Repeat the data exactly, every last line of it.

--- Data supplied Enclosed Below ---

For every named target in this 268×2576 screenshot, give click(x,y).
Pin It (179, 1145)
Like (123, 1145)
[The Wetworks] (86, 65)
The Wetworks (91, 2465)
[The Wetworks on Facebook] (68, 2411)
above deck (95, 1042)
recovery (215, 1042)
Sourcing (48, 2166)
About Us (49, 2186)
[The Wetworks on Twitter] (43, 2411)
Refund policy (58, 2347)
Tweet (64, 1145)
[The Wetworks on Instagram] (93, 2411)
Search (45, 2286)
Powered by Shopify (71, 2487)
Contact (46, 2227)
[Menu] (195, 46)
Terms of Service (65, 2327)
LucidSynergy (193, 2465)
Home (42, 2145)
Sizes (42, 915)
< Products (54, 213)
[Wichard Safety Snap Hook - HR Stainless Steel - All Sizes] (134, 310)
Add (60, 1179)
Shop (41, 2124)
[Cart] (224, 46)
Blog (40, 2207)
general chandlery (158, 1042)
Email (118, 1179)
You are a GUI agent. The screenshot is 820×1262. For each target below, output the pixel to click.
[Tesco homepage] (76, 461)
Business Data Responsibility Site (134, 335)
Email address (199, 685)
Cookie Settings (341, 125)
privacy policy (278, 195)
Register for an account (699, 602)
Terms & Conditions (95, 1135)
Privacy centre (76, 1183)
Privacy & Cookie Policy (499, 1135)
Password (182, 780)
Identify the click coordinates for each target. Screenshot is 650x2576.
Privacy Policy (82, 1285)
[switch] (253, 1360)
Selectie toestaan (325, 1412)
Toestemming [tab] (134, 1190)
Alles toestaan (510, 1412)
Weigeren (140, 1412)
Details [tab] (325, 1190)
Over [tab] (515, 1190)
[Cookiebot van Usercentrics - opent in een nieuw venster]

--- End of Enclosed Data supplied ---

Task solution
For every named target in this 268×2576 screenshot, give click(x,y).
Pin It (179, 1145)
Like (123, 1145)
[The Wetworks] (86, 65)
The Wetworks (91, 2465)
[The Wetworks on Facebook] (68, 2411)
above deck (95, 1042)
recovery (215, 1042)
Sourcing (48, 2166)
About Us (49, 2186)
[The Wetworks on Twitter] (43, 2411)
Refund policy (58, 2347)
Tweet (64, 1145)
[The Wetworks on Instagram] (93, 2411)
Search (45, 2286)
Powered by Shopify (71, 2487)
Contact (46, 2227)
[Menu] (195, 46)
Terms of Service (65, 2327)
LucidSynergy (193, 2465)
Home (42, 2145)
Sizes (42, 915)
< Products (54, 213)
[Wichard Safety Snap Hook - HR Stainless Steel - All Sizes] (134, 310)
Add (60, 1179)
Shop (41, 2124)
[Cart] (224, 46)
Blog (40, 2207)
general chandlery (158, 1042)
Email (118, 1179)
You are a GUI agent. The screenshot is 820×1262. For each target below, output the pixel to click.
[Tesco homepage] (76, 461)
Business Data Responsibility Site (134, 335)
Email address (199, 685)
Cookie Settings (341, 125)
privacy policy (278, 195)
Register for an account (699, 602)
Terms & Conditions (95, 1135)
Privacy centre (76, 1183)
Privacy & Cookie Policy (499, 1135)
Password (182, 780)
Identify the click coordinates for each target. Screenshot is 650x2576.
Privacy Policy (82, 1285)
[switch] (253, 1360)
Selectie toestaan (325, 1412)
Toestemming [tab] (134, 1190)
Alles toestaan (510, 1412)
Weigeren (140, 1412)
Details [tab] (325, 1190)
Over [tab] (515, 1190)
[Cookiebot van Usercentrics - opent in een nieuw venster]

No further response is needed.